Le blog Numidia-Liberum livre une analyse très intéressante concernant les choix absurdes des gouvernements de l’Union Européenne de se (ou plutôt nous, puisque c’est nous qui payerons en définitive la facture) priver du gaz russe sans avoir de véritable alternative.

La FR (Fédération de Russie) a exigé le paiement en roubles. La réponse des États de l’UE est de refuser cette demande. La FR a indiqué qu’elle mettra fin à l’approvisionnement en gaz pour non-paiement. L’UE suggère qu’elle cherchera un approvisionnement en GNL (ndlr : gaz naturel liquéfié) de substitution. La position de l’UE représente un élément absurde de la guerre hybride. Ce billet expose quelques-uns des problèmes que les Euronouilles de Bruxelles ne semblent pas appréhender.

Selon l’AIE, l’UE a consommé 155 milliards de mètres cubes de GNL en 2021. De cet approvisionnement, 45 % provenaient de la Russie ( https://www.iea.org/news/how-europe-can-cut-natural-gas-imports-from-russia-significantly-within-a-year).

La part des importations venant de la FR en 2021 de l’UE était de 69,75 milliards de mètres cubes de GNL par an ou 5,8 milliards de mètres cubes par mois. Si l’UE cherche à remplacer le gaz russe, il s’agit de la quantité mensuelle approximative requise.

Les plus grands méthaniers sont de la classe QMAX. Ceux-ci peuvent transporter 266.000 mètres cubes de GNL ( https://en.wikipedia.org/wiki/Q-Max ).

Un simple calcul montre que le transport mensuel de 5,8 milliards de mètres cubes de GNL par des navires d’une capacité de 266.000 mètres cubes de GNL nécessite un total de 21.852 expéditions par mois, soit environ 705 expéditions par jour.

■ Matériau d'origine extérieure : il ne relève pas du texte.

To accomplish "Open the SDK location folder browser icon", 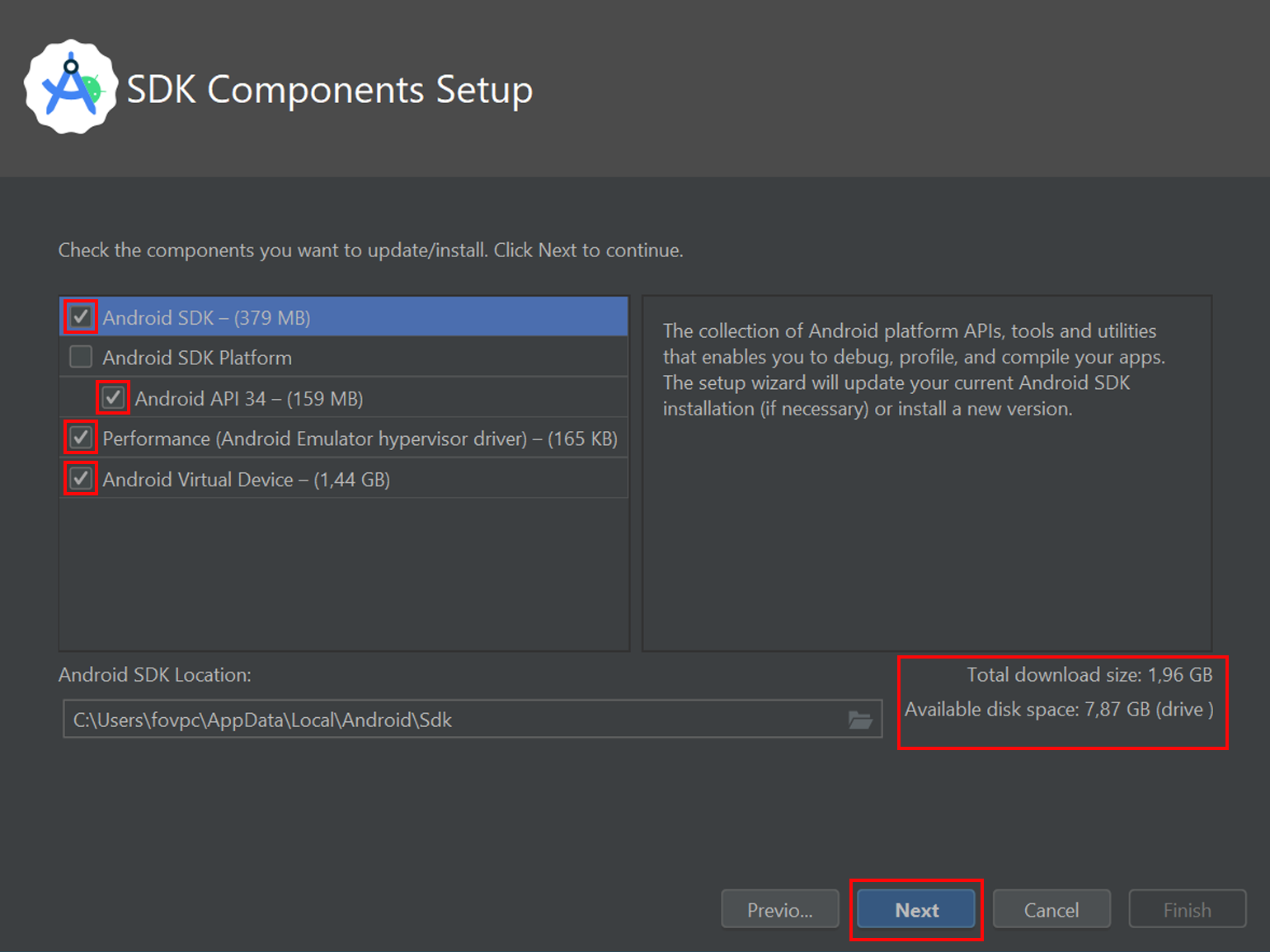I will coord(860,720).

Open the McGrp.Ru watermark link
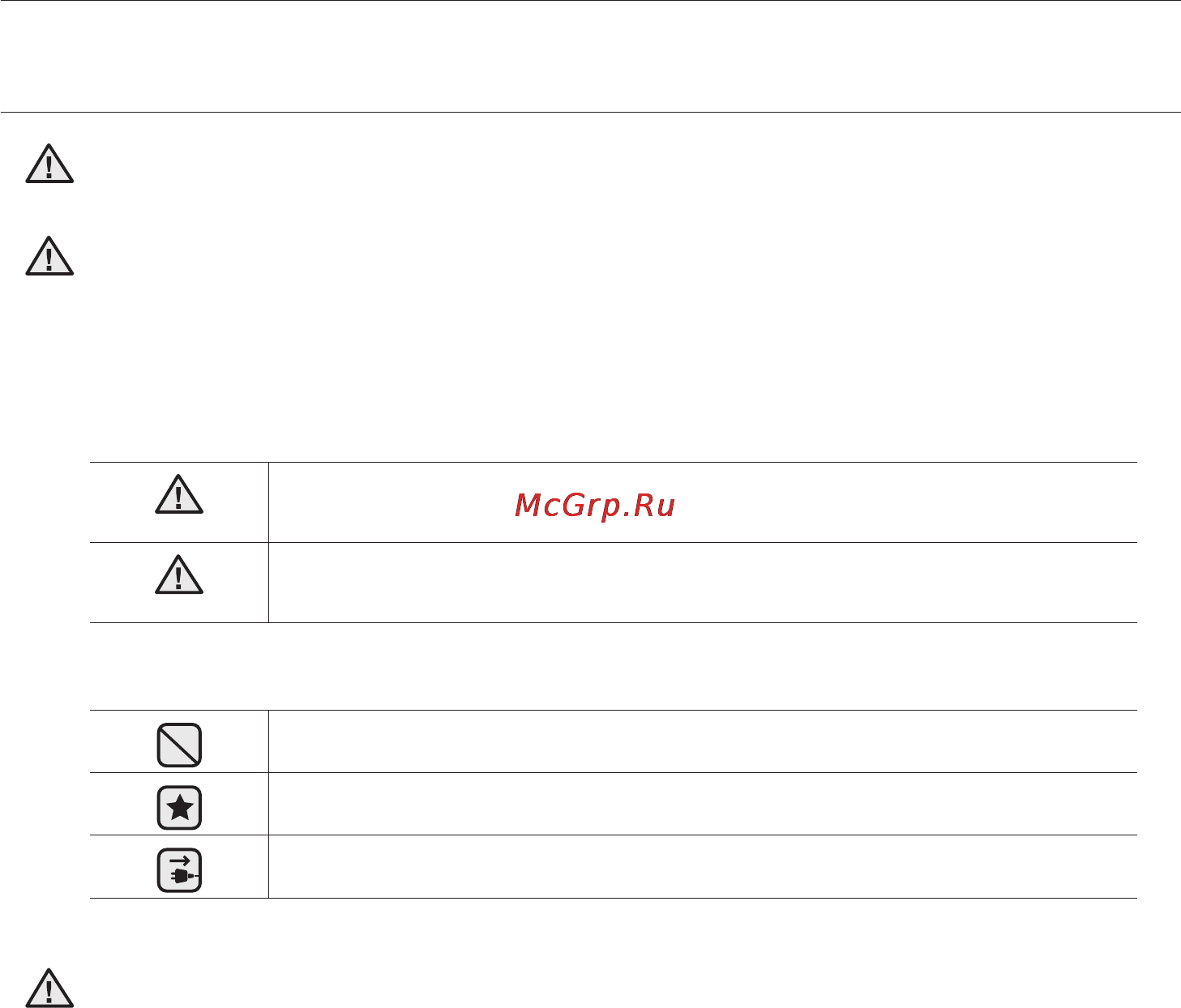[x=595, y=506]
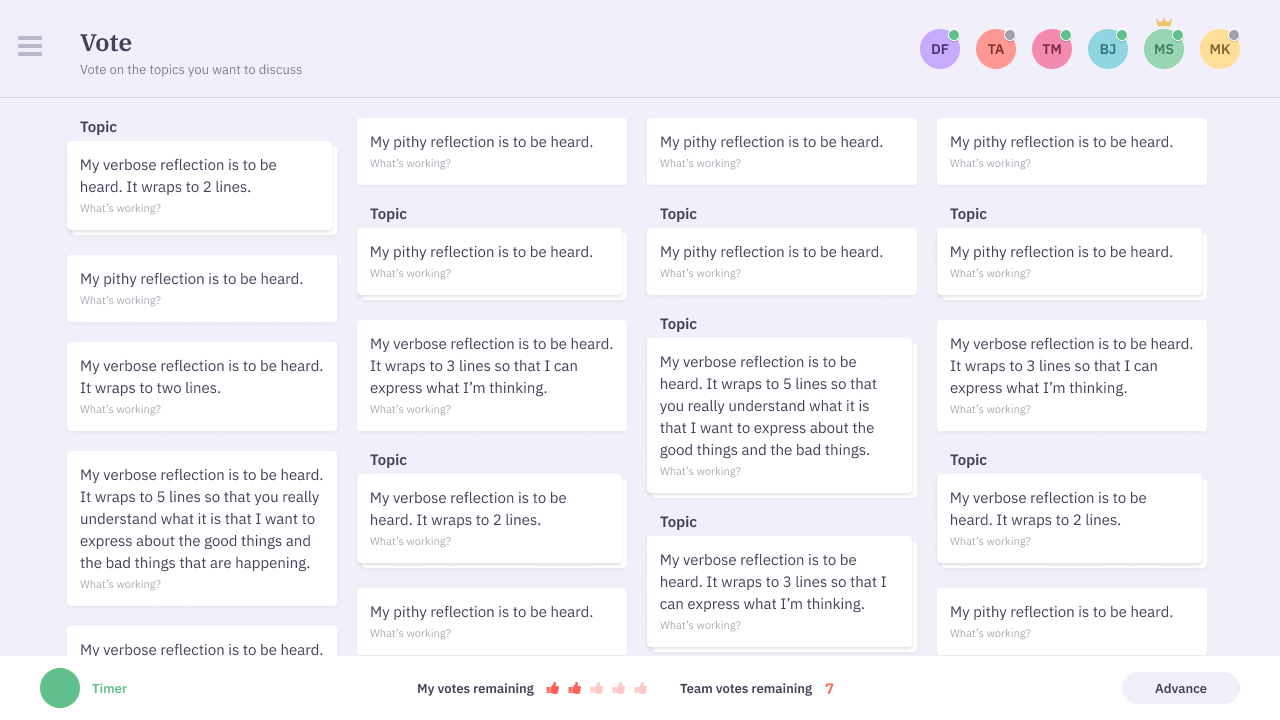The width and height of the screenshot is (1280, 720).
Task: Click the first red thumbs-up vote icon
Action: 553,688
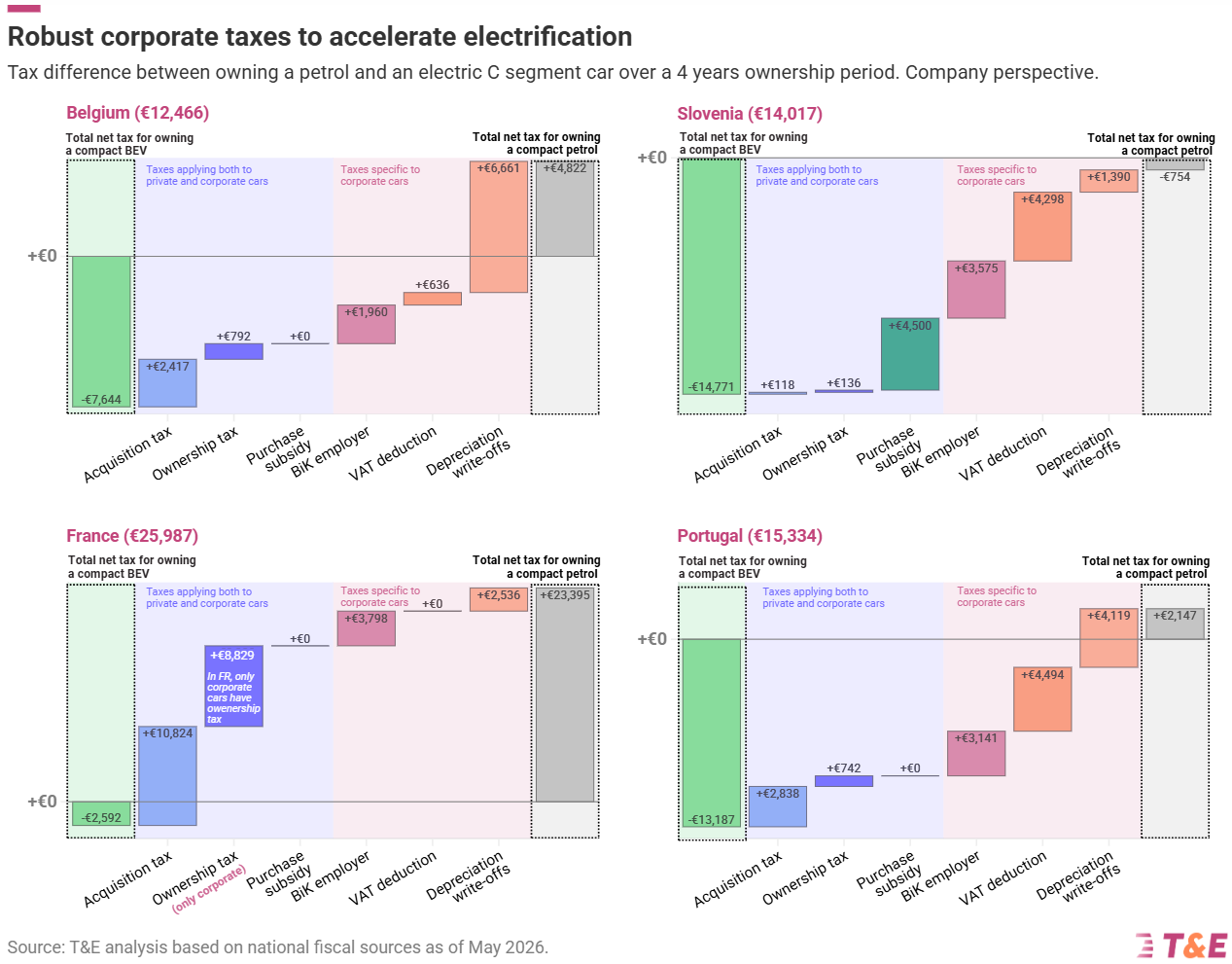1232x964 pixels.
Task: Click the source note about national fiscal sources
Action: pyautogui.click(x=278, y=947)
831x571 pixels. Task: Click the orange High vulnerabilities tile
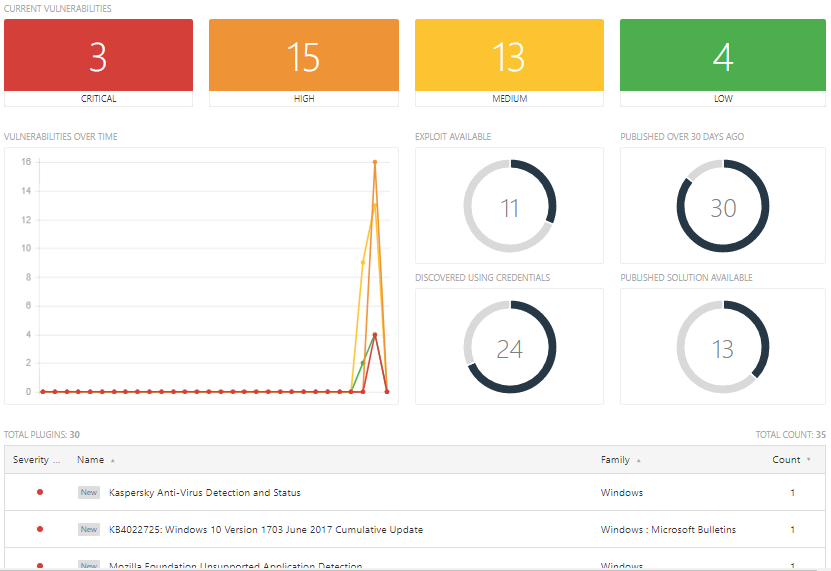tap(303, 57)
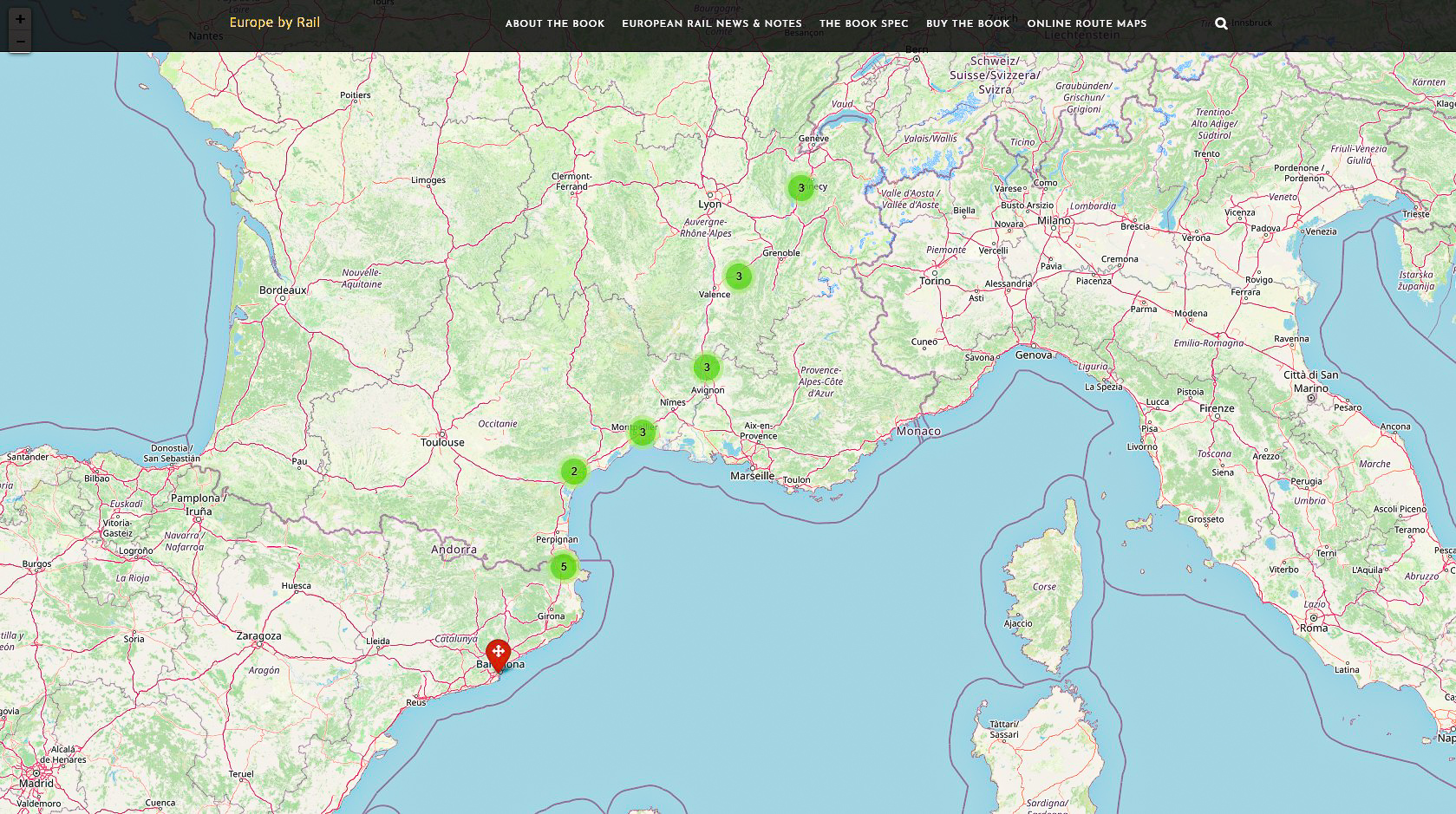Viewport: 1456px width, 814px height.
Task: Open the 3-marker cluster at Montpellier
Action: tap(643, 432)
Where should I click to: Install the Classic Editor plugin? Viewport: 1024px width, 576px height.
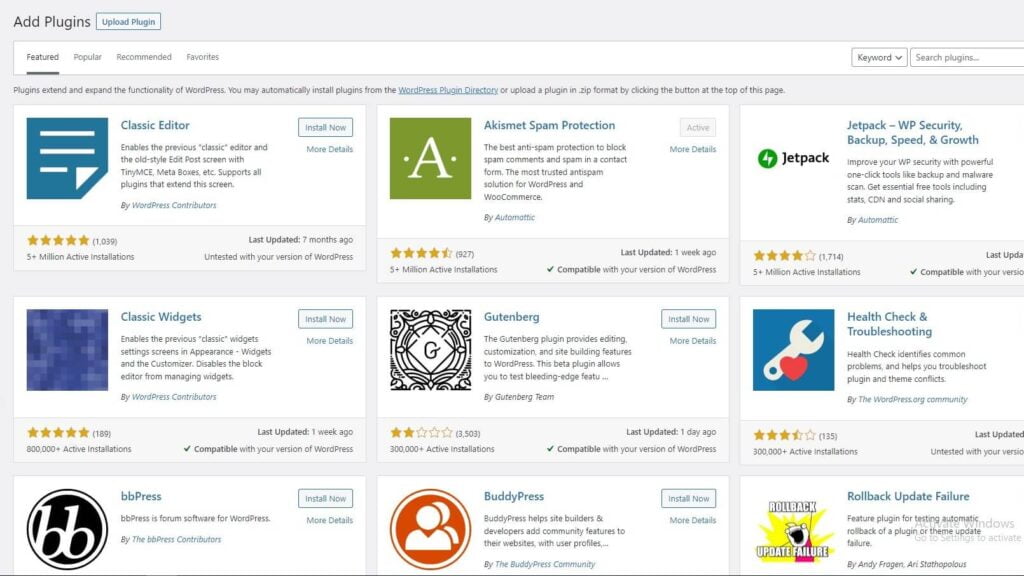(x=325, y=127)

Ce volume de transport saturera les ports de déchargement de GNL existants dans l’UE. Ces ports sont déjà dédiés au traitement d’autres importations de GNL. Le temps de déchargement d’une cargaison de GNL est d’environ une journée.
Cela implique la nécessité de construire 705 nouveaux ports de déchargement de GNL, car immédiatement après l’arrivée le jour-1 de 705 navires, il y aura l’arrivée le jour-2 de 705 autres navires, et le même trafic de navires pour le jour-3 et tous les jours suivants.
Le transit de Houston à Rotterdam prend 18 jours à l’aller et 18 jours à vide au retour. Avec une journée consacrée au chargement et une journée supplémentaire au déchargement, chaque navire passera 28 jours en voyage. Ces chiffres ne tiennent pas compte des temps d’arrêt des navires pour les intervalles de maintenance requis.

Le transport du volume mensuel requis de GNL nécessitera donc 705 QMAX x 31 jours ou une flotte QMAX totale de 21.855 navires. Étant donné que les chantiers disponibles sont entièrement réservés pour d’autres commandes, il n’est pas évident de déterminer quand la construction complète de la flotte requise aura lieu. Or, il faut environ deux ans pour construire une plate-forme de forage offshore (MODU). La complexité d’un QMAX peut être légèrement inférieure à celle d’un MODU, mais même si la construction ne devait nécessiter qu’un an, le temps requis pour l’achèvement de la flotte serait de 5.463 ans si 4 chantiers étaient impliqués dans la construction.
A l’heure actuelle, le seul chantier compétent dans la construction de ces navires se trouve en Corée du Sud ; les trois autres chantiers requis devraient être modernisés ou construits.
Les méthaniers ont besoin d’un acier spécial pour résoudre les problèmes de contraintes thermiques. Cet acier a une forte teneur en nickel ; or la Russie est un important fournisseur mondial de nickel.

La Russie a exporté pour quelque 3,02 milliards de dollars de nickel et de produits en nickel en 2020, ce qui en fait le premier pays exportateur de nickel. Elle est suivie de près par le Canada, qui a exporté pour quelque 2,77 milliards de dollars américains de métal de base. Le nickel est principalement utilisé dans la production d’acier inoxydable.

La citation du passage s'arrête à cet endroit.